→ **Texte de lecture**

________

Alibaba poursuit son expansion aux Etats-Unis en investissant dans Snapchat

Internet Le géant chinois du commerce en ligne aurait injecté 200 millions dans la start-up

Les deux sociétés en parlaient déjà l’été dernier. Puis, en septembre, l’entrée à la bourse de New York d’Alibaba est venue bouleverser le calendrier. L’investissement du géant du commerce en ligne chinois dans la start-up californienne Snapchat avait donc été remis à plus tard.

Selon plusieurs médias anglo-saxons l’affirmant jeudi, c’est désormais chose faite. Alibaba aurait accepté d’injecter 200 millions de dollars dans la société américaine qui a conçu une application permettant d’envoyer des photos éphémères, détenant ainsi 1,7% de son capital. Snapchat, dont l’outil a rencontré un immense succès auprès des adolescents – ils seraient 170 millions à l’utiliser –, est ainsi valorisée à 15 milliards. Soit une progression de 50% depuis sa dernière levée de fonds à la fin de l’année dernière.

Elle devient ainsi la troisième start-up au monde par sa valeur, derrière le chinois Xiaomi (45 milliards) et Uber (40 milliards). En 2013, Facebook avait tenté mais échoué à racheter Snapchat. Le réseau social avait mis 3 milliards sur la table. Reste un détail: Snapchat ne dégage toujours aucun bénéfice.

Rivalité dans la Silicon Valley

Outre les messages éphémères, Snapchat a lancé un partenariat avec des groupes de médias, dont CNN, la chaîne de sport ESPN, National Geographic et Vice. Cette plateforme, Discover, lancée en janvier, permet de regarder des vidéos en ligne pendant 24 heures. La société basée à Los Angeles développe en parallèle un système pour envoyer de l’argent.

Alibaba, qui avait réalisé la plus grande entrée en bourse au monde en levant près de 25 milliards, continue ainsi son expansion vers l’Ouest. Le groupe chinois n’a d’ailleurs pas peur d’empiéter directement sur le terrain des géants américains de la technologie. La semaine dernière, une de ses filiales a annoncé son intention d’ouvrir un centre de données en nuage (cloud) dans la Silicon Valley. Elle s’adressera d’abord à des entreprises chinoises actives en Amérique du Nord, mais a bien l’intention d’étendre son offre.

________

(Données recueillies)

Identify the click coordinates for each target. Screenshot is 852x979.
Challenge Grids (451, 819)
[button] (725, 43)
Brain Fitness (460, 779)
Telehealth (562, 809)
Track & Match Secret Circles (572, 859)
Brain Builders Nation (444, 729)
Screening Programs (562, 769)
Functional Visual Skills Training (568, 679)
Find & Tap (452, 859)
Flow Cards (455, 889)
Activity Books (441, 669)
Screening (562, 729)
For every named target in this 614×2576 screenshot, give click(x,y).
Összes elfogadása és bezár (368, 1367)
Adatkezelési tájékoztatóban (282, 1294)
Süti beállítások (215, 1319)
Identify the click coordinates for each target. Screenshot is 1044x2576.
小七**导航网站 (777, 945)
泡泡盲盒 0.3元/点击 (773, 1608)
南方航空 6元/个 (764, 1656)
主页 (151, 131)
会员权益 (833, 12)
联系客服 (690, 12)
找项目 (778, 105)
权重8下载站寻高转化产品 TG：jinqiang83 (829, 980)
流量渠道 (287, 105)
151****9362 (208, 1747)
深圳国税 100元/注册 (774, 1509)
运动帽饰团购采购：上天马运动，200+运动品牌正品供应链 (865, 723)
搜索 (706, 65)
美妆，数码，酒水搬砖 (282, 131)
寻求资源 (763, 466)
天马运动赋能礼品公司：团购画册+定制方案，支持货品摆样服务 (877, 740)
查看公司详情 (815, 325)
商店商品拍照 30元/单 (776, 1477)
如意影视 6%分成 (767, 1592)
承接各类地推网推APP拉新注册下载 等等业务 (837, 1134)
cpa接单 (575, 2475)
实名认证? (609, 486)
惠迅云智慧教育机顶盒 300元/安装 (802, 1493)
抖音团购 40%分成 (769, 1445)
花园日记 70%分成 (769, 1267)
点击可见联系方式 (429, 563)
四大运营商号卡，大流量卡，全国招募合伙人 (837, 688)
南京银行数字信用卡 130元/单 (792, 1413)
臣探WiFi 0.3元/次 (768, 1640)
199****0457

________

→ **Travail à effectuer**
1. D'après l'article sur l'investissement d'Alibaba dans Snapchat, quelle part du capital de Snapchat Alibaba détiendrait-il ?
2. Recopiez le passage de l'article sur l'investissement d'Alibaba dans Snapchat qui commence par « Elle devient ainsi » et se termine par « toujours aucun bénéfice. ».
3. Rédigez la suite de l'article sur l'investissement d'Alibaba dans Snapchat, à partir de la dernière phrase qui y figure.

→ **Réponses ci-dessous**
1. Alibaba détiendrait 1,7% du capital de Snapchat.

2.
Elle devient ainsi la troisième start-up au monde par sa valeur, derrière le chinois Xiaomi (45 milliards) et Uber (40 milliards). En 2013, Facebook avait tenté mais échoué à racheter Snapchat. Le réseau social avait mis 3 milliards sur la table. Reste un détail: Snapchat ne dégage toujours aucun bénéfice.

3.
Concurrent d’Uber

Alibaba a également investi dans d’autres start-up américaines. Dont 250 millions dans Lyft, un concurrent d’Uber, qui vient à nouveau, hier, de lever plus d’un demi-milliard pour financer son développement. Le groupe chinois a aussi pris une participation de 215 millions il y a un an dans Tango, une application qui permet de téléphoner et d’envoyer des messages gratuitement. D’autres investissements ont été réalisés dans Quixey, un moteur de recherche, à hauteur de 50 millions en octobre 2013 et Kabam, qui développe des jeux vidéo, à hauteur de 120 millions en juillet.

Au début du mois de février, Alibaba a fait une incursion dans un autre domaine. La société s’est engagée avec Lending Club, la plateforme américaine de prêts entre particuliers entrée en bourse en fin d’année dernière. Le but: offrir des emprunts à des petites entreprises américaines clientes d’Alibaba.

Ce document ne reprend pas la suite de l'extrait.